Linked List - Add Two Numbers

All diagrams presented herein are original creations, meticulously designed to enhance comprehension and recall. Crafting these aids required considerable effort, and I kindly request attribution if this content is reused elsewhere.

Difficulty : Easy

Consider edge cases.

Problem

You are given two non-empty linked lists representing two non-negative integers. The digits are stored in reverse order, and each of their nodes contains a single digit. Add the two numbers and return the sum as a linked list.

Example 1:

Input: l1 = [2,4,3], l2 = [5,6,4]
Output: [7,0,8]
Explanation: 342 + 465 = 807.

Example 2:

Input: l1 = [0], l2 = [0]
Output: [0]

Example 3:

Input: l1 = [9,9,9,9,9,9,9], l2 = [9,9,9,9]
Output: [8,9,9,9,0,0,0,1]

Solution

A picture is worth a thousand words.

So let’s start with the below picture first where the code and diagrams are connected together for self-explanation.

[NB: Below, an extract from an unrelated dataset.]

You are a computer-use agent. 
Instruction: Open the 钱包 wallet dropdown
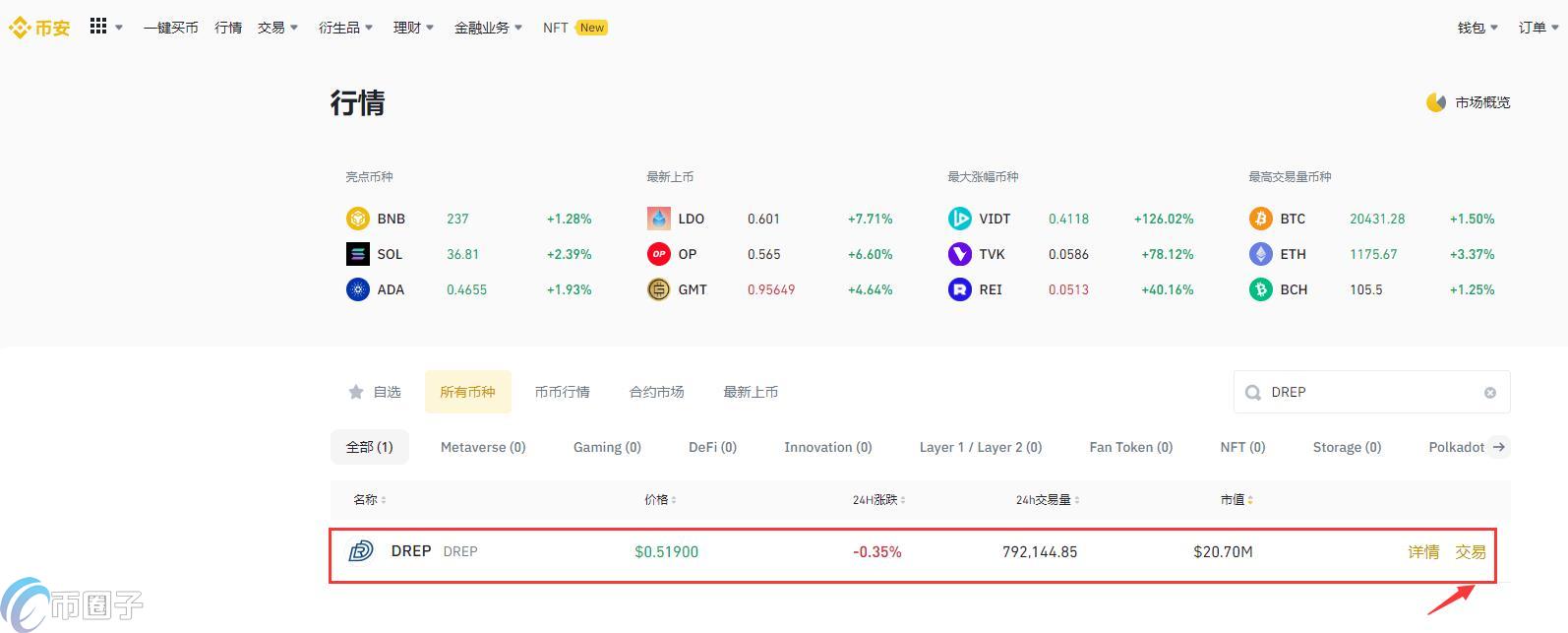tap(1477, 28)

We start with a dummy node as we have to start creating a new LinkedList.

dummy = ListNode(0, None)
curr = dummy

The carry is the most important variable here. Initially set it to 0

carry = 0

Now loop until both of the LinkedList is None.

Notice we are using or and not and. So even if one LinkedList is None, still the loop will continue.

while l1 or l2:

In case one LinkedList is None, we will still assume its value is 0 so that the sum logic can keep continuing. We can certainly write this code such that once once LinkedList is None, the loop ends and we have another logic just to keep taking values from the longer list. However doing this way is more clean.

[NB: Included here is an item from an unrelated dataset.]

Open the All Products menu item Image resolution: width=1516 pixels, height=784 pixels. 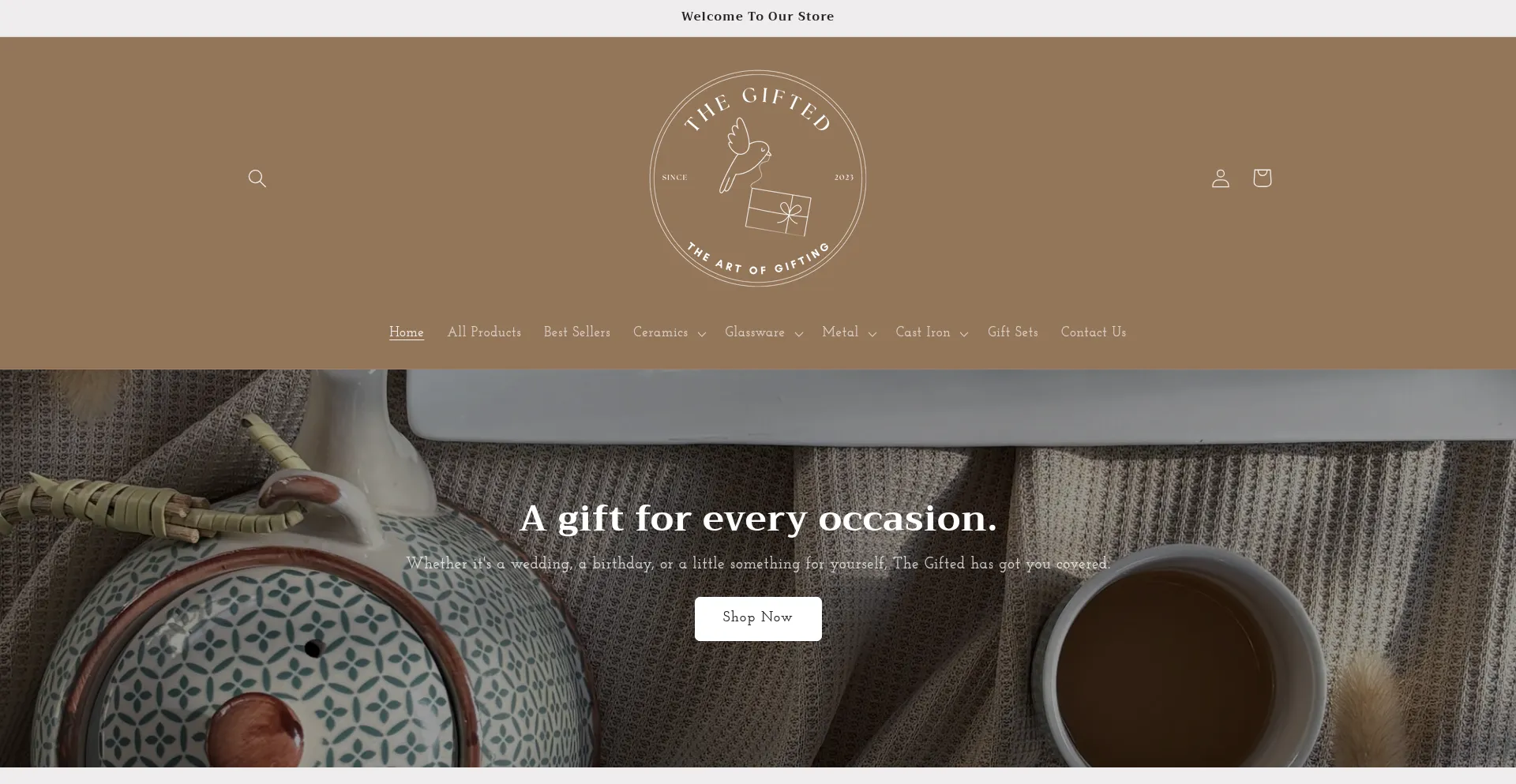tap(484, 332)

    val1=l1.val if l1 else 0
    val2=l2.val if l2 else 0

Calculate the sum and carry.

    val=val1+val2+carry
    carry=val // 10
    val = val % 10

Create new ListNode and set that as the next of curr.

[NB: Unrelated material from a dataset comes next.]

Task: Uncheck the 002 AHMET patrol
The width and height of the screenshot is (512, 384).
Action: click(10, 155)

    curr.next=ListNode(val)
    curr=curr.next

Traverse both the l1 and l2 LinkedList.

    l1=l1.next if l1 else None
    l2=l2.next if l2 else None

Finally, in case if there is a carry at the end, create a new node.

if carry>0:
    curr.next=ListNode(carry)

Final Code

Here is the full code.

def add_two_numbers(l1, l2):
    dummy = ListNode()
    curr = dummy

    carry = 0
    while l1 or l2:
        val1 = l1.val if l1 else 0
        val2 = l2.val if l2 else 0

        val = val1+val2+carry
        carry = val // 10
        val = val % 10

        curr.next = ListNode(val)
        curr = curr.next

        l1 = l1.next if l1 else None
        l2 = l2.next if l2 else None

    if carry > 0:
        curr.next = ListNode(carry)

    return dummy.next

Runtime Complexity

The runtime will be O(n) as we are simply scanning through the list once.